Dec. 4 (Bloomberg) -- D.E. Shaw & Co. LP, the investment firm run by David Shaw, and Farallon Capital Management LLC limited withdrawals by clients, joining more than 80 hedge-fund managers to impose restrictions in the past two months.

D.E. Shaw, which oversees $36 billion, capped redemptions from its Composite and Oculus funds, said two people familiar with the New York-based company. Farallon, a $30 billion firm based in San Francisco, did the same with its biggest fund after investors asked to get back more than 25 percent of their money.

The firms are two of the biggest to block withdrawals, known as putting up gates, so they aren’t forced to liquidate investments at distressed prices to raise cash. New York-based Fortress Investment Group LLC said yesterday it froze an $8 billion fund after getting redemption requests for 40 percent of its assets. Tudor Investment Corp., the Greenwich, Connecticut, firm run by Paul Tudor Jones, locked the $10 billion BVI Global fund last week ahead of plans to split the fund into two.

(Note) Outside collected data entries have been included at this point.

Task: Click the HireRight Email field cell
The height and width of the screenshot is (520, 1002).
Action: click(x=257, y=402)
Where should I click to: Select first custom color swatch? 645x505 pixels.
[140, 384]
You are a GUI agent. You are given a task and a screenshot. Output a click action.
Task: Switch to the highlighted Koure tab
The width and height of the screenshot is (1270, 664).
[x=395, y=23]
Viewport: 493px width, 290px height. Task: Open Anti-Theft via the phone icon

“There’s no longer the stigma associated with putting up gates or suspending redemptions as it was before this crisis,” said Jaeson Dubrovay, head of the $19 billion hedge-fund group at consulting firm NEPC LLC in Cambridge, Massachusetts. “It’s actually being encouraged by some large institutions as a way to protect longer-term investors from those who panic and redeem.”

Darcy Bradbury, a spokeswoman for D.E. Shaw, and Steve Bruce, a Farallon spokesman, declined to comment.

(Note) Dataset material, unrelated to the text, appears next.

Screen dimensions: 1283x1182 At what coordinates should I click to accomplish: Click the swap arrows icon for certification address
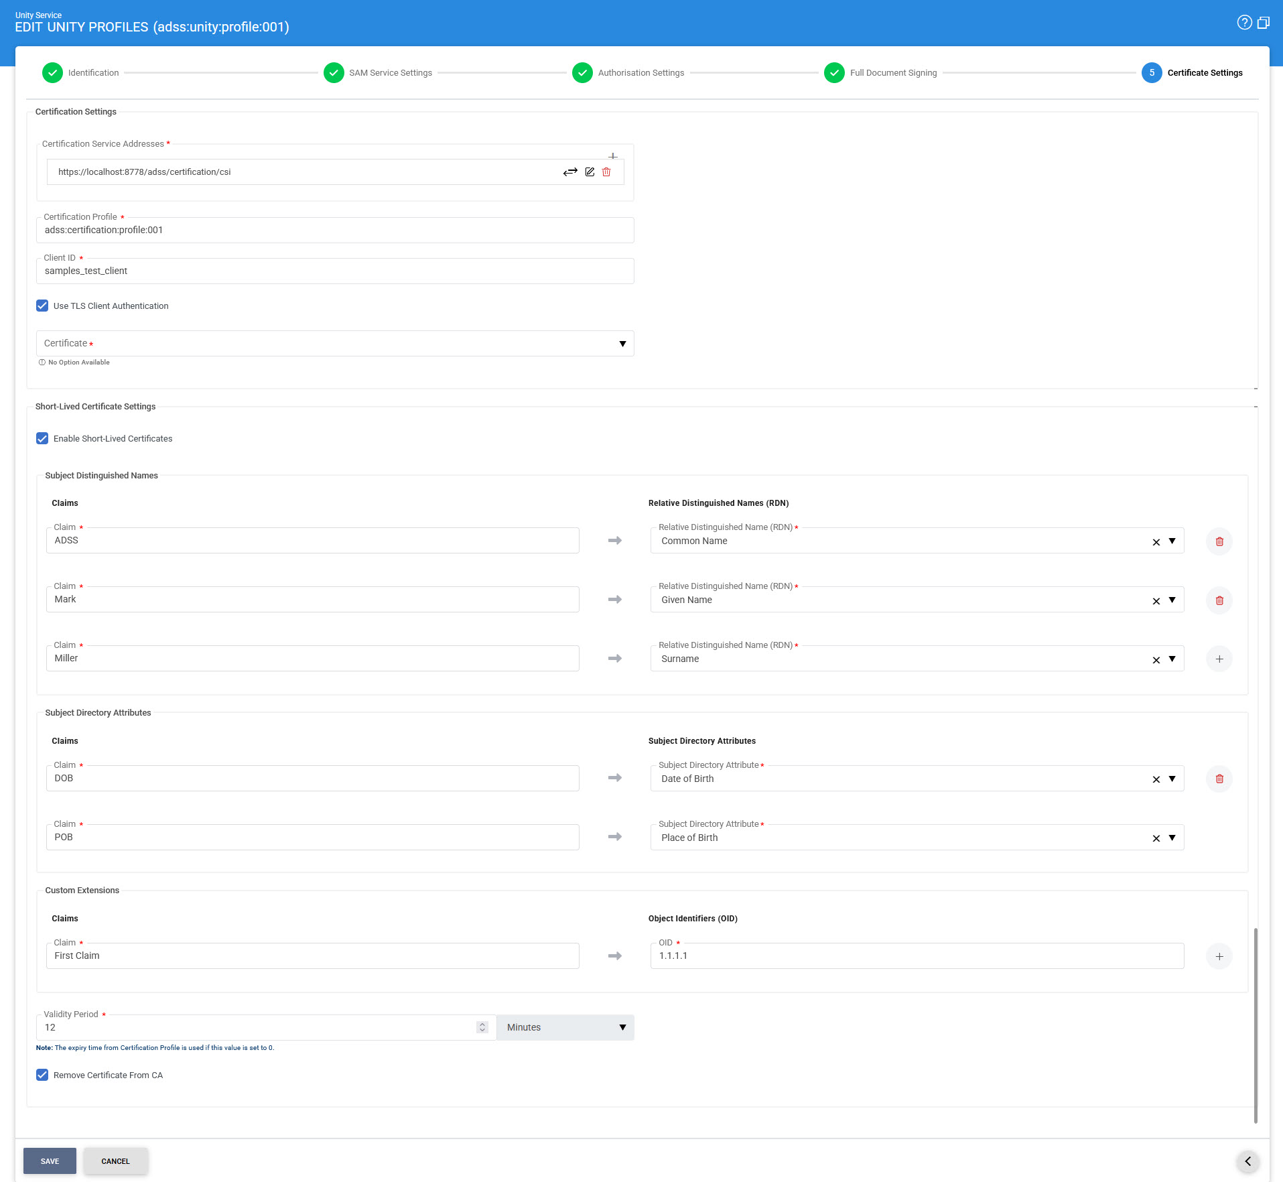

Industry assets peaked at $1.9 trillion in June, data compiled by Chicago-basedHedge Fund Research Inc. show. Investment losses and withdrawals may shrink that amount by 45 percent by the end of this month, according to estimates by analysts at Morgan Stanley.

Outperforming Peers

The gate on D.E. Shaw’s Oculus fund was triggered after the company received redemption requests for more than 8 percent of assets, said the people, who asked not to be identified because the information is private. The fund, which tries to profit from global economic trends, is up about 10 percent this year, compared with the average 16.4 percent decline for the industry through October, Hedge Fund Research reported.

Investors asked to redeem more than 6 percent of D.E. Shaw’s Composite fund, which pursues multiple investment strategies and has lost 4 percent.

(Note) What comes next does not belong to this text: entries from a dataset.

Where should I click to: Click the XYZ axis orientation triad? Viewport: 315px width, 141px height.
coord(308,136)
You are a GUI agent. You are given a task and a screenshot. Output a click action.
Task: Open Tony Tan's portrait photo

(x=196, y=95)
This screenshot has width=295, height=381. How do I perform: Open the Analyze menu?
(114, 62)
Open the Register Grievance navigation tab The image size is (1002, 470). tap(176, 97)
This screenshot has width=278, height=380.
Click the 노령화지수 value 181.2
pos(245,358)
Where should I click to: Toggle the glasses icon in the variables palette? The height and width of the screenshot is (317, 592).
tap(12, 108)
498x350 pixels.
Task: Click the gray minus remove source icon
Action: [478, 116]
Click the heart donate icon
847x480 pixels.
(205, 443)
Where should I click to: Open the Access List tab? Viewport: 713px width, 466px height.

Even hedge funds that are outperforming peers have been hit by redemptions because they are a more ready source for cash for investors. Shaw, 57, started his firm in 1988 and has 1,600 employees worldwide.

First Losing Year

Farallon, founded by Thomas Steyer, told investors in a letter that Farallon Capital Institutional Partners LP plans to resume redemptions as early as January. Meanwhile, they won’t be charged management or incentive fees. They will pay expenses such as legal and accounting fees, according to the letter, which was posted yesterday on the Web site dealbreaker.com.

The Farallon fund fell 23.8 percent through October, and is headed for the first annual loss in its 22-year history. Steyer, 51, invests in assets from stocks to distressed debt and real estate. His main fund climbed at an average annual rate of 14.6 percent for the past 22 years, compared with about 9 percent for theStandard & Poor’s 500 Index.

Hedge funds are private, largely unregulated pools of capital whose managers can buy or sell any assets, bet on falling as well as rising asset prices and participate substantially in profits from money invested.